Vaccinée contre les grandeurs du passé et indifférente au déclassement de notre pays, l’époque actuelle ne pleure plus Marie-Antoinette, et encore moins Louis XVI, à part quelques nostalgiques, non pas d’un régime qui avait cessé d’être viable en l’état, mais du statut de la France dans l’ancien et le nouveau monde d’alors. Parce qu’il assiste traumatisé à l’effondrement de l’Europe, – le nazisme n’étant qu’une nouvelle étape de sa décomposition, Stefan Zweig peint admirablement la tragédie des Bourbons : la violence révolutionnaire, l’hubris de l’homme régénéré, préparait, en fait, la dissolution du « monde d’hier » dont il entend témoigner. La première traduction française de son Marie-Antoinette date de 1933… Celle que nous propose Françoise Wuilmart est autrement plus belle et fidèle, jonction que Milan Kundera, lui qui a tant souffert d’être mal traduit, disait essentielle. Le plaisir de relire ce chef-d’œuvre, rechargé d’une pétulance toute viennoise, ne faiblit jamais et, force de l’écrivain, résiste aux correctifs qu’apporteraient les historiens maintenant à sa vision des époux royaux.
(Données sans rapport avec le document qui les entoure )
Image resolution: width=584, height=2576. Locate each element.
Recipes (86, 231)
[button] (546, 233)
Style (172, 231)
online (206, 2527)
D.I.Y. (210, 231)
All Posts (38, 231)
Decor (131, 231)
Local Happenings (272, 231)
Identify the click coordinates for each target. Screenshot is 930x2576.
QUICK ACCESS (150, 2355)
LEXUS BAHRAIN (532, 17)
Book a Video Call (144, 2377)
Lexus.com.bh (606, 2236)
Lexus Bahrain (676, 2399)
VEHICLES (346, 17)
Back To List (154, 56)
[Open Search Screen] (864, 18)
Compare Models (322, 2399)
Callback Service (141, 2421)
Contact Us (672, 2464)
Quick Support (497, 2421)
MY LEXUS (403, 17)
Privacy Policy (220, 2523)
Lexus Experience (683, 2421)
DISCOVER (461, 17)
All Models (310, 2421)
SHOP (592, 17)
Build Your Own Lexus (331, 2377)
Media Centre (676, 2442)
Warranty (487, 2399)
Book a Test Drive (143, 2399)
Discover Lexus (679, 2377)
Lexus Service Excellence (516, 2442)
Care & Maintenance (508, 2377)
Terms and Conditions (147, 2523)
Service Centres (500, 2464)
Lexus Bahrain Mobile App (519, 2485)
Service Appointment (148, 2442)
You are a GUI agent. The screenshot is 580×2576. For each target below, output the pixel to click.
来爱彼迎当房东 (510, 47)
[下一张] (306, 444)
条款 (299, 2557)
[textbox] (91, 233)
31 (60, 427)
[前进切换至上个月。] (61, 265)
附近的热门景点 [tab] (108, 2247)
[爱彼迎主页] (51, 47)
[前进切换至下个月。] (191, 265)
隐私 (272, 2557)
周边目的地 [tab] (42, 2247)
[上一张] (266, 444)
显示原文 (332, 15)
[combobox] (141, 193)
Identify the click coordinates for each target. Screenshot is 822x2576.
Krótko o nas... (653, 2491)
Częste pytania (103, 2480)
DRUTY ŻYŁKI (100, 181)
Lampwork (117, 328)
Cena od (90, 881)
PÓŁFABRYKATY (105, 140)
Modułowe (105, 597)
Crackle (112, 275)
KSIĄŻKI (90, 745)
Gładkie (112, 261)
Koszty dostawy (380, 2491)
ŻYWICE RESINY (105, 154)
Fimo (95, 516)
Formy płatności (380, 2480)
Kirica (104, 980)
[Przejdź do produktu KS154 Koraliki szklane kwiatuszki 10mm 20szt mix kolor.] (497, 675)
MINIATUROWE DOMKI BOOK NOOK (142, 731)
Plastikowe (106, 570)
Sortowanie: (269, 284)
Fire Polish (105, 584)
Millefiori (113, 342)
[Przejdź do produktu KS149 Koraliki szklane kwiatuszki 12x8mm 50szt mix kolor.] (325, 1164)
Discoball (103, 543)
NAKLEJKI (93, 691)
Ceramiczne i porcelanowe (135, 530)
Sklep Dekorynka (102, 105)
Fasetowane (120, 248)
Marie-Antoinette, en « reine du rococo », heurte nos connaissances de l’histoire des arts, bien que Zweig use presque positivement de ce terme, dépréciatif à l’époque de David (assassiné, comme le sinistre Hébert, en une digression fracassante ) . Il n’oublie jamais que la princesse autrichienne vint adolescente à la cour, et qu’elle n’y fit jamais la loi. La transfuge séduit son biographe par son destin imposé et surtout par la vie qu’il aime sentir bouillonner en elle, l’audace aussi, dans les affaires privées d’abord, puis au moment de la fuite de Varennes et de sa calamiteuse agonie. Louis XVI souffre plus, car le biographe confond les faiblesses qu’il prête au monarque supposé irrésolu et les contradictions où celui-ci est pris dès 1789 : elles ont été parfaitement résumées par Emmanuel de Waresquiel lors de sa récente exposition des Archives nationales. La fin du livre, soit l’horreur des années 1791-1793 après le décès de Mirabeau, est digne de Dumas père. Le lecteur ne lit plus, il vibre et s’indigne, comme l’auteur, avec noblesse.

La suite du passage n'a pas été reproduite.